_Stated goal_
Rewrite the records below, changing every "This screenshot has" to "This page has" and leaving all other text unchanged.

_Records from a collection_
┄┄┄┄┄┄

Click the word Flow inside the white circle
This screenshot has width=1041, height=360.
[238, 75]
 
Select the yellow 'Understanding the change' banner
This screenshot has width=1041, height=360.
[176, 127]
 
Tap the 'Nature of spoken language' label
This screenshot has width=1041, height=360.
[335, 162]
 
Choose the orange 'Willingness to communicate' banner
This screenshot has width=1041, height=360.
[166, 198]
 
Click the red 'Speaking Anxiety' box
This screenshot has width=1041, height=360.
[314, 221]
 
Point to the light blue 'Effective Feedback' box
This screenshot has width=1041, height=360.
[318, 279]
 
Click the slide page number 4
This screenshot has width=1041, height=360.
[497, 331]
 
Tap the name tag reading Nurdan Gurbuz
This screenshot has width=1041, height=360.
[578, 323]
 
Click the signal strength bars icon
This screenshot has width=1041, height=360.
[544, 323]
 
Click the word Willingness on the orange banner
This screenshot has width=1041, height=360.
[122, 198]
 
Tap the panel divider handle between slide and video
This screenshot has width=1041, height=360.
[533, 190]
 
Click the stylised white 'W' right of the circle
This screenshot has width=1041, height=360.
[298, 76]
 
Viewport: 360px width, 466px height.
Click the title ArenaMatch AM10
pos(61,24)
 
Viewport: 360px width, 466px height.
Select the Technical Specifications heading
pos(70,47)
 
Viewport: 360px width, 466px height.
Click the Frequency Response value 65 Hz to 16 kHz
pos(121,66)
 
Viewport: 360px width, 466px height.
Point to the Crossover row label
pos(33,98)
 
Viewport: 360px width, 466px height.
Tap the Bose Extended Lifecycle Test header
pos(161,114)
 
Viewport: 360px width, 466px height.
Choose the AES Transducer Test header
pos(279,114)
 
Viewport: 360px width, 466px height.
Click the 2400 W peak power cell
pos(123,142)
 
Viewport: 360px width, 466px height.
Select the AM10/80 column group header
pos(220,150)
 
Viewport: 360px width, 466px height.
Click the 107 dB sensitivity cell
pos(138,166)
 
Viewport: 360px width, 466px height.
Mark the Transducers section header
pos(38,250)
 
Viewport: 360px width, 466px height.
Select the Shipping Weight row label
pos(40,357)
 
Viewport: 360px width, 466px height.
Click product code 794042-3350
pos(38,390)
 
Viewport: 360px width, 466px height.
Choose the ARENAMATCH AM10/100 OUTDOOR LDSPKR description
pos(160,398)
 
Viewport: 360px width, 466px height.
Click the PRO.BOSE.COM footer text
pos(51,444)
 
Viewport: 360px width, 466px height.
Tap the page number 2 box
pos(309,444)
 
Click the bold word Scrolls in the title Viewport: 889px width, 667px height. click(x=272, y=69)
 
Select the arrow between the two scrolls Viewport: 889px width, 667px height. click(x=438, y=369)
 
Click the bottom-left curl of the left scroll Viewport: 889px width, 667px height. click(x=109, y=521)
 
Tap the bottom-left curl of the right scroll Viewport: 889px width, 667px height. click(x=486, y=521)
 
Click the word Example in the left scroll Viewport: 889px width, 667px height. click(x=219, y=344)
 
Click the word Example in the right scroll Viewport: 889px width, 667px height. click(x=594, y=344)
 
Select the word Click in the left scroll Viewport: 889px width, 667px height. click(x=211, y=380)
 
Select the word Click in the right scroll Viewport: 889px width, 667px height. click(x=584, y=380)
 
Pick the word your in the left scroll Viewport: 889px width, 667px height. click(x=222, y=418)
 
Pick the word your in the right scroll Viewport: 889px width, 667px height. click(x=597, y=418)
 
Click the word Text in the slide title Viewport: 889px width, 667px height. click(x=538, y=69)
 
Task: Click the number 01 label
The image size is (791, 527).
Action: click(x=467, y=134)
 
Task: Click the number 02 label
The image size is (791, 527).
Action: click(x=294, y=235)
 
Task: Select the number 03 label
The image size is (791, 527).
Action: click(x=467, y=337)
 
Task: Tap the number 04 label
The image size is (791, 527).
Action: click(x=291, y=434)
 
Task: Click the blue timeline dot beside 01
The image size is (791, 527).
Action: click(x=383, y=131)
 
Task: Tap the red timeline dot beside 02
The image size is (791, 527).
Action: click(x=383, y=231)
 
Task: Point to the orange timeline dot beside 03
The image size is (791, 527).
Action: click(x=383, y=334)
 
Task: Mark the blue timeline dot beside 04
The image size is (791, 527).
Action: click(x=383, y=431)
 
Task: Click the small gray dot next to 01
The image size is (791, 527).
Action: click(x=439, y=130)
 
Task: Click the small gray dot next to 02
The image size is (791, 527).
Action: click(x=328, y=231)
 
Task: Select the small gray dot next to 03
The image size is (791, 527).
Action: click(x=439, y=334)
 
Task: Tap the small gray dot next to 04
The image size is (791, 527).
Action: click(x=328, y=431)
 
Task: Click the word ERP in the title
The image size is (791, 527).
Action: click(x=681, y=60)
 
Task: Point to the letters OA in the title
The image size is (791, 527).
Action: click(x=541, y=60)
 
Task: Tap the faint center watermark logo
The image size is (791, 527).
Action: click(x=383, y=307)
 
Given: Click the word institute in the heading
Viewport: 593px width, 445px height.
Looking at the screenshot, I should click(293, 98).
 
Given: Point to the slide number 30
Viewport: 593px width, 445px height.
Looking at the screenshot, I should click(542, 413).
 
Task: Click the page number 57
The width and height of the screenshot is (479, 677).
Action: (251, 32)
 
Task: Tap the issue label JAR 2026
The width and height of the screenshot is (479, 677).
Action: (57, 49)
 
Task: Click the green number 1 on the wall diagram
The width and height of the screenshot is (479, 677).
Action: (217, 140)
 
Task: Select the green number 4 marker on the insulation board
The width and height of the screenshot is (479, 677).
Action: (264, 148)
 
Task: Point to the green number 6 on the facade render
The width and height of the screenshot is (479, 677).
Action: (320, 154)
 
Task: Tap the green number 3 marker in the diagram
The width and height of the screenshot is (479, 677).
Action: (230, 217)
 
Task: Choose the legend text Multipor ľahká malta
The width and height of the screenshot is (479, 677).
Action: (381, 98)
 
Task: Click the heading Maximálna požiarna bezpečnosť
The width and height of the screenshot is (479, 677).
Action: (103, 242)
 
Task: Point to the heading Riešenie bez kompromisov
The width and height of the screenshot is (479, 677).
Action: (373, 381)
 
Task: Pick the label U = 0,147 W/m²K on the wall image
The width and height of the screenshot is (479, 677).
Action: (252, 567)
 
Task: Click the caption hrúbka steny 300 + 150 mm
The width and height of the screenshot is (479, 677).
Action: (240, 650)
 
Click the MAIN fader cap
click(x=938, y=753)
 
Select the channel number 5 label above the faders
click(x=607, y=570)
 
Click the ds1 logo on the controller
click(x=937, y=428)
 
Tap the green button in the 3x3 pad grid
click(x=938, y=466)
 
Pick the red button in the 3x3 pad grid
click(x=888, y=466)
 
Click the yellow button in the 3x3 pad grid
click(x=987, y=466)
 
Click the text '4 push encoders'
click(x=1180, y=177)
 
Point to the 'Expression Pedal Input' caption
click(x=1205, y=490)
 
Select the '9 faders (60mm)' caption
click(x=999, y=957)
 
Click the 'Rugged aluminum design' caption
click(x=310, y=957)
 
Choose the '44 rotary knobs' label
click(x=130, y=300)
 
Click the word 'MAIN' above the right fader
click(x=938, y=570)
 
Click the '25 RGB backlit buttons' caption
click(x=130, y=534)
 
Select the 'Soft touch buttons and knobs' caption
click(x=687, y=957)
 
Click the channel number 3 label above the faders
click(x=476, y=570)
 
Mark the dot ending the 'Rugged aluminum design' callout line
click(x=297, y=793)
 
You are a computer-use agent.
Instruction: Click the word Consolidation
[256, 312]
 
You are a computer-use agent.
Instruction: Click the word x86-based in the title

┄┄┄┄┄┄

_Output of the exercise_
Click the word Flow inside the white circle
This page has width=1041, height=360.
[238, 75]
 
Select the yellow 'Understanding the change' banner
This page has width=1041, height=360.
[176, 127]
 
Tap the 'Nature of spoken language' label
This page has width=1041, height=360.
[335, 162]
 
Choose the orange 'Willingness to communicate' banner
This page has width=1041, height=360.
[166, 198]
 
Click the red 'Speaking Anxiety' box
This page has width=1041, height=360.
[314, 221]
 
Point to the light blue 'Effective Feedback' box
This page has width=1041, height=360.
[318, 279]
 
Click the slide page number 4
This page has width=1041, height=360.
[497, 331]
 
Tap the name tag reading Nurdan Gurbuz
This page has width=1041, height=360.
[578, 323]
 
Click the signal strength bars icon
This page has width=1041, height=360.
[544, 323]
 
Click the word Willingness on the orange banner
This page has width=1041, height=360.
[122, 198]
 
Tap the panel divider handle between slide and video
This page has width=1041, height=360.
[533, 190]
 
Click the stylised white 'W' right of the circle
This page has width=1041, height=360.
[298, 76]
 
Viewport: 360px width, 466px height.
Click the title ArenaMatch AM10
pos(61,24)
 
Viewport: 360px width, 466px height.
Select the Technical Specifications heading
pos(70,47)
 
Viewport: 360px width, 466px height.
Click the Frequency Response value 65 Hz to 16 kHz
pos(121,66)
 
Viewport: 360px width, 466px height.
Point to the Crossover row label
pos(33,98)
 
Viewport: 360px width, 466px height.
Tap the Bose Extended Lifecycle Test header
pos(161,114)
 
Viewport: 360px width, 466px height.
Choose the AES Transducer Test header
pos(279,114)
 
Viewport: 360px width, 466px height.
Click the 2400 W peak power cell
pos(123,142)
 
Viewport: 360px width, 466px height.
Select the AM10/80 column group header
pos(220,150)
 
Viewport: 360px width, 466px height.
Click the 107 dB sensitivity cell
pos(138,166)
 
Viewport: 360px width, 466px height.
Mark the Transducers section header
pos(38,250)
 
Viewport: 360px width, 466px height.
Select the Shipping Weight row label
pos(40,357)
 
Viewport: 360px width, 466px height.
Click product code 794042-3350
pos(38,390)
 
Viewport: 360px width, 466px height.
Choose the ARENAMATCH AM10/100 OUTDOOR LDSPKR description
pos(160,398)
 
Viewport: 360px width, 466px height.
Click the PRO.BOSE.COM footer text
pos(51,444)
 
Viewport: 360px width, 466px height.
Tap the page number 2 box
pos(309,444)
 
Click the bold word Scrolls in the title Viewport: 889px width, 667px height. click(x=272, y=69)
 
Select the arrow between the two scrolls Viewport: 889px width, 667px height. click(x=438, y=369)
 
Click the bottom-left curl of the left scroll Viewport: 889px width, 667px height. click(x=109, y=521)
 
Tap the bottom-left curl of the right scroll Viewport: 889px width, 667px height. click(x=486, y=521)
 
Click the word Example in the left scroll Viewport: 889px width, 667px height. click(x=219, y=344)
 
Click the word Example in the right scroll Viewport: 889px width, 667px height. click(x=594, y=344)
 
Select the word Click in the left scroll Viewport: 889px width, 667px height. click(x=211, y=380)
 
Select the word Click in the right scroll Viewport: 889px width, 667px height. click(x=584, y=380)
 
Pick the word your in the left scroll Viewport: 889px width, 667px height. click(x=222, y=418)
 
Pick the word your in the right scroll Viewport: 889px width, 667px height. click(x=597, y=418)
 
Click the word Text in the slide title Viewport: 889px width, 667px height. click(x=538, y=69)
 
Task: Click the number 01 label
The image size is (791, 527).
Action: click(x=467, y=134)
 
Task: Click the number 02 label
The image size is (791, 527).
Action: click(x=294, y=235)
 
Task: Select the number 03 label
The image size is (791, 527).
Action: click(x=467, y=337)
 
Task: Tap the number 04 label
The image size is (791, 527).
Action: click(x=291, y=434)
 
Task: Click the blue timeline dot beside 01
The image size is (791, 527).
Action: click(x=383, y=131)
 
Task: Tap the red timeline dot beside 02
The image size is (791, 527).
Action: click(x=383, y=231)
 
Task: Point to the orange timeline dot beside 03
The image size is (791, 527).
Action: click(x=383, y=334)
 
Task: Mark the blue timeline dot beside 04
The image size is (791, 527).
Action: click(x=383, y=431)
 
Task: Click the small gray dot next to 01
The image size is (791, 527).
Action: click(x=439, y=130)
 
Task: Click the small gray dot next to 02
The image size is (791, 527).
Action: click(x=328, y=231)
 
Task: Select the small gray dot next to 03
The image size is (791, 527).
Action: click(x=439, y=334)
 
Task: Tap the small gray dot next to 04
The image size is (791, 527).
Action: click(x=328, y=431)
 
Task: Click the word ERP in the title
The image size is (791, 527).
Action: click(x=681, y=60)
 
Task: Point to the letters OA in the title
The image size is (791, 527).
Action: click(x=541, y=60)
 
Task: Tap the faint center watermark logo
The image size is (791, 527).
Action: click(x=383, y=307)
 
Given: Click the word institute in the heading
Viewport: 593px width, 445px height.
Looking at the screenshot, I should click(293, 98).
 
Given: Point to the slide number 30
Viewport: 593px width, 445px height.
Looking at the screenshot, I should click(542, 413).
 
Task: Click the page number 57
The width and height of the screenshot is (479, 677).
Action: (251, 32)
 
Task: Tap the issue label JAR 2026
The width and height of the screenshot is (479, 677).
Action: (57, 49)
 
Task: Click the green number 1 on the wall diagram
The width and height of the screenshot is (479, 677).
Action: (217, 140)
 
Task: Select the green number 4 marker on the insulation board
The width and height of the screenshot is (479, 677).
Action: (264, 148)
 
Task: Point to the green number 6 on the facade render
The width and height of the screenshot is (479, 677).
Action: (320, 154)
 
Task: Tap the green number 3 marker in the diagram
The width and height of the screenshot is (479, 677).
Action: (230, 217)
 
Task: Choose the legend text Multipor ľahká malta
The width and height of the screenshot is (479, 677).
Action: (381, 98)
 
Task: Click the heading Maximálna požiarna bezpečnosť
The width and height of the screenshot is (479, 677).
Action: (103, 242)
 
Task: Point to the heading Riešenie bez kompromisov
The width and height of the screenshot is (479, 677).
Action: (373, 381)
 
Task: Pick the label U = 0,147 W/m²K on the wall image
The width and height of the screenshot is (479, 677).
Action: (252, 567)
 
Task: Click the caption hrúbka steny 300 + 150 mm
The width and height of the screenshot is (479, 677).
Action: (240, 650)
 
Click the MAIN fader cap
click(x=938, y=753)
 
Select the channel number 5 label above the faders
click(x=607, y=570)
 
Click the ds1 logo on the controller
click(x=937, y=428)
 
Tap the green button in the 3x3 pad grid
click(x=938, y=466)
 
Pick the red button in the 3x3 pad grid
click(x=888, y=466)
 
Click the yellow button in the 3x3 pad grid
click(x=987, y=466)
 
Click the text '4 push encoders'
click(x=1180, y=177)
 
Point to the 'Expression Pedal Input' caption
click(x=1205, y=490)
 
Select the '9 faders (60mm)' caption
click(x=999, y=957)
 
Click the 'Rugged aluminum design' caption
click(x=310, y=957)
 
Choose the '44 rotary knobs' label
click(x=130, y=300)
 
Click the word 'MAIN' above the right fader
click(x=938, y=570)
 
Click the '25 RGB backlit buttons' caption
click(x=130, y=534)
 
Select the 'Soft touch buttons and knobs' caption
click(x=687, y=957)
 
Click the channel number 3 label above the faders
click(x=476, y=570)
 
Mark the dot ending the 'Rugged aluminum design' callout line
click(x=297, y=793)
 
You are a computer-use agent.
Instruction: Click the word Consolidation
[256, 312]
 
You are a computer-use agent.
Instruction: Click the word x86-based in the title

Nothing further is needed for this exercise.